Pixel coordinate grounding data |

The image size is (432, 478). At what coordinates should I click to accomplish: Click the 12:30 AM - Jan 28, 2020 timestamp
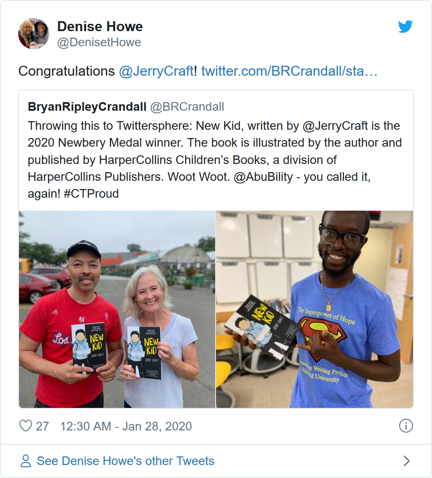coord(126,426)

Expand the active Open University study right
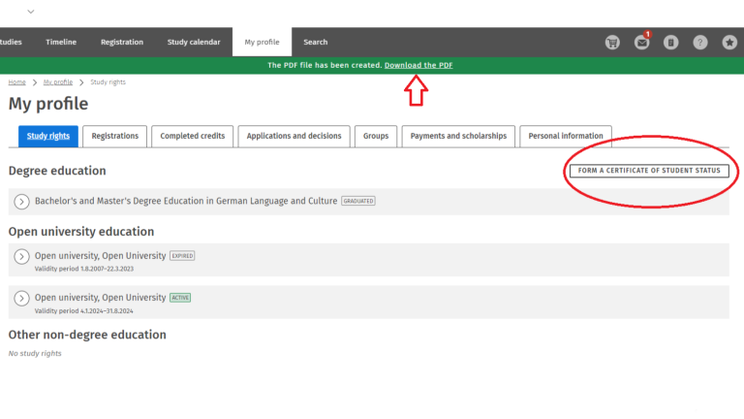pos(21,299)
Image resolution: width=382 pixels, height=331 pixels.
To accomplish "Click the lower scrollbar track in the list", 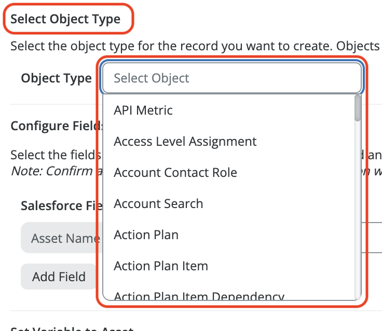I will 358,233.
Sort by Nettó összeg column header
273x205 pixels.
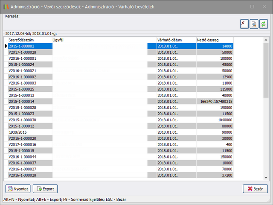pos(214,40)
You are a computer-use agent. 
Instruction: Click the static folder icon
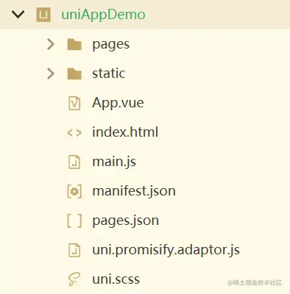click(74, 74)
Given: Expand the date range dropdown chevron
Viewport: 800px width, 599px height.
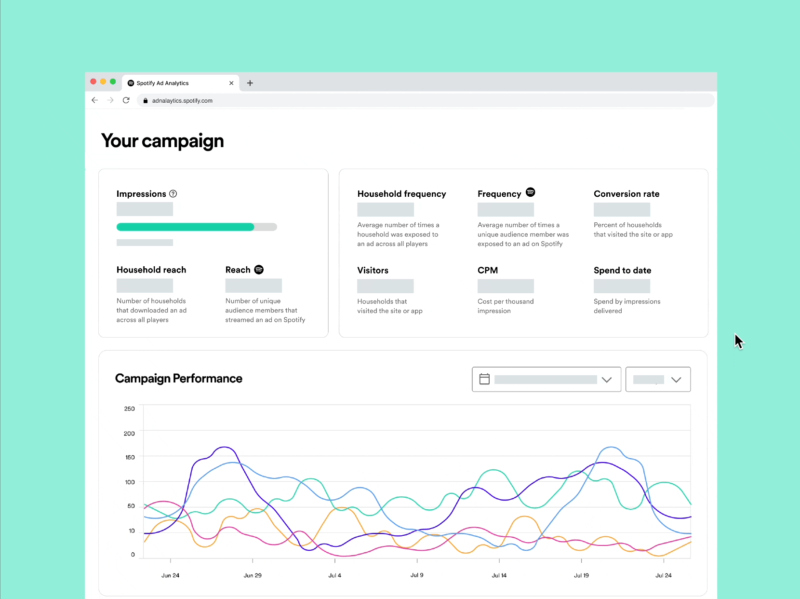Looking at the screenshot, I should click(x=607, y=380).
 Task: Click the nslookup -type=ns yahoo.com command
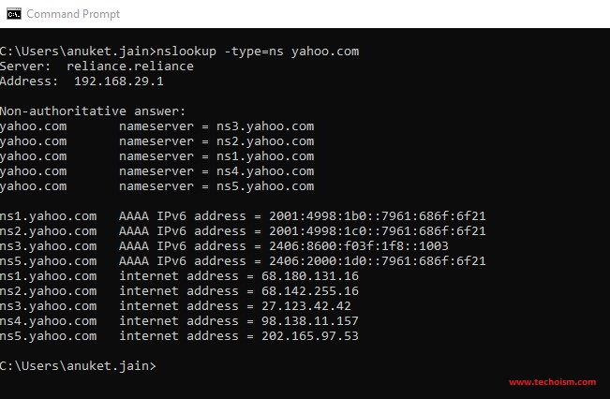tap(258, 52)
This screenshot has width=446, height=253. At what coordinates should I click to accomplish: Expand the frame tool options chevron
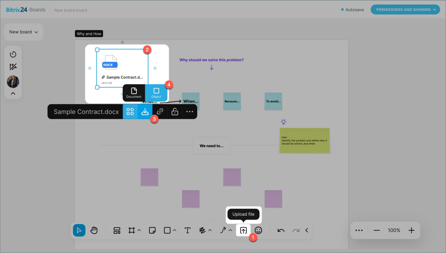(x=139, y=230)

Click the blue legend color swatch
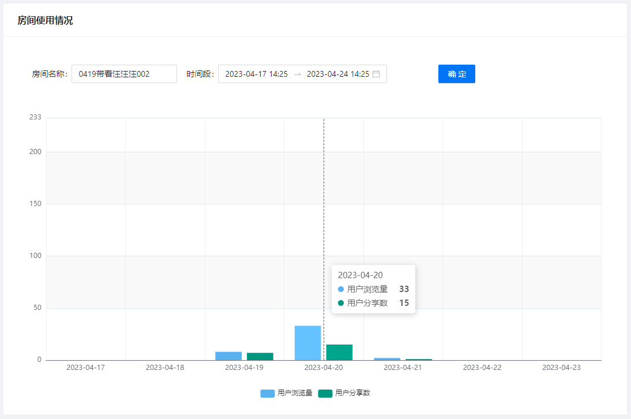point(268,393)
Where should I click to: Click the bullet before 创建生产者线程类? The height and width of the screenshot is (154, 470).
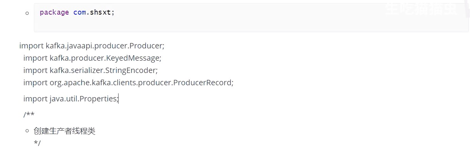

TASK REQUIREMENTS | Copy exactly, and only, the lines running from the one containing "You are a computer-use agent." through the final line of the data, and omit the pictures.

RESPONSE TO THE TASK |
You are a computer-use agent. 
Instruction: Click the static folder icon
click(74, 74)
Given: Expand the date range dropdown chevron
Viewport: 800px width, 599px height.
Looking at the screenshot, I should click(x=607, y=380).
 Task: Click the nslookup -type=ns yahoo.com command
tap(258, 52)
This screenshot has width=446, height=253. At what coordinates should I click to accomplish: Expand the frame tool options chevron
(x=139, y=230)

Click the blue legend color swatch
point(268,393)
Where should I click to: Click the bullet before 创建生产者线程类? The height and width of the screenshot is (154, 470).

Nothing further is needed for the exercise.